Oh dear, I’m in a pub again, and at lunchtime too. However, the Tite & Locke bar is newly opened, on platform 3 of Lancaster station, a place I pass through reasonably often, and usually with Clare, who is not averse herself to the occasional beer. I think I will be coming back here: it certainly made a good first impression (unpaid advertisement).
The chemical plant which spreads for many acres around Low Moor railway station is one of my favourite places, at least for photography. Particularly at night, it looks magnificent: like the setting for Brazil or Blade Runner or some other sci-fi dystopia. (It looks interesting from a distance too, as suggested the last time it appeared on here, on September 1st.) And there are never any people seen there. In a few decades’ time perhaps the whole planet will be run from such places. Perhaps it already is.
In the last of my taught classes last year, it took about three-quarters of an hour (or felt like it did) for all the students to get their shots with teacher that then go onto social media, somewhere. (And, see also 2022’s version of same.). As I am, essentially, a grumpy man, I insisted that this year I would do it on everyone’s behalf. Apologies to those whom I have eclipsed.
There have been very few shots of my 4,858 so far which have been taken using the self-timer, but there have been some: any of the astronomical efforts (e.g. this shot of Jupiter and its moons, of which I’m still quite proud) will have used it. But I’m sure this is the first where I’ve used the timer to take a photo of myself, with or without others, and used it as the daily picture. So there you are, this is what I look like when I’m not taking a photo.
Christ Almighty you have no idea about the shite that is the local train service. Don’t think that the one you see here is pictired trundling happily onto the platform — instead it is hanging there, just for arbitrary reasons. Not only that, but it’s the first train out of Hebden into Manchester for some hours. The giuy’s face says it all. In the end I didn’t even bother.
There was no prospect at all of my leaving the house today. Thoughts — and the discussions with the Zoomland colleagues depicted, vaguely, at the top of the laptop screen — were of planning for next year, not finishing off this one. This is a photowhack: the one and only photograph I took today.

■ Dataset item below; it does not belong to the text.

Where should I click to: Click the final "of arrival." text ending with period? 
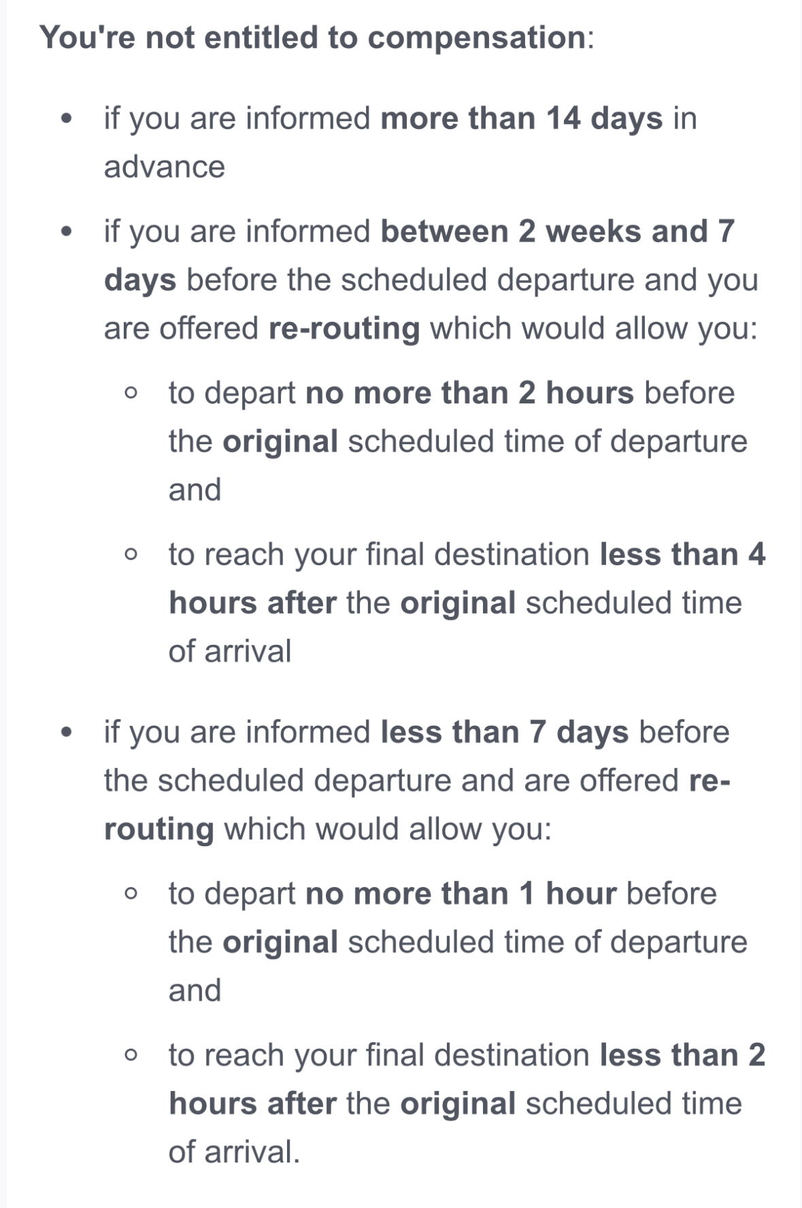click(234, 1152)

When Clare first looked at this photo as I uploaded and worked on it last night, she thought at first the backdrop was one of stormy skies; but it’s not, it’s the woodland up the side of the valley. The reason that is not catching the sun, and the houses are, is that at this time of year around 2.20pm is the point in the day where the sun is already starting to go down behind the valley wall. Here, you get what you can in the winter.
A visit from Vicki and Pete, and as I get inexorably older, days like this are increasingly welcome. I think the relatives are happy about it too, despite how Pete may look on this shot.
This was one of two photos that I took today which I like despite their technical deficiencies. I was more or less trying for this effect. My third day in a row in Manchester (and blog-wise that’s the first time that’s happened in 2024), but I was not there to work, nor, like the great majority of the people in the city centre, to shop. Instead I was going to the football and just passing through on the tram, nicely insulated from the rush — and the rather poor weather — outside, at least for 45 minutes or so.
This back street has long been a feature of my walk to campus in Manchester, and at this time of year, when the sun is shining, it is one of a number of streets on the route that channel the morning light in photogenic ways. The sun doesn’t necessarily shine much in early December in Manchester so it’s worth capturing the moments.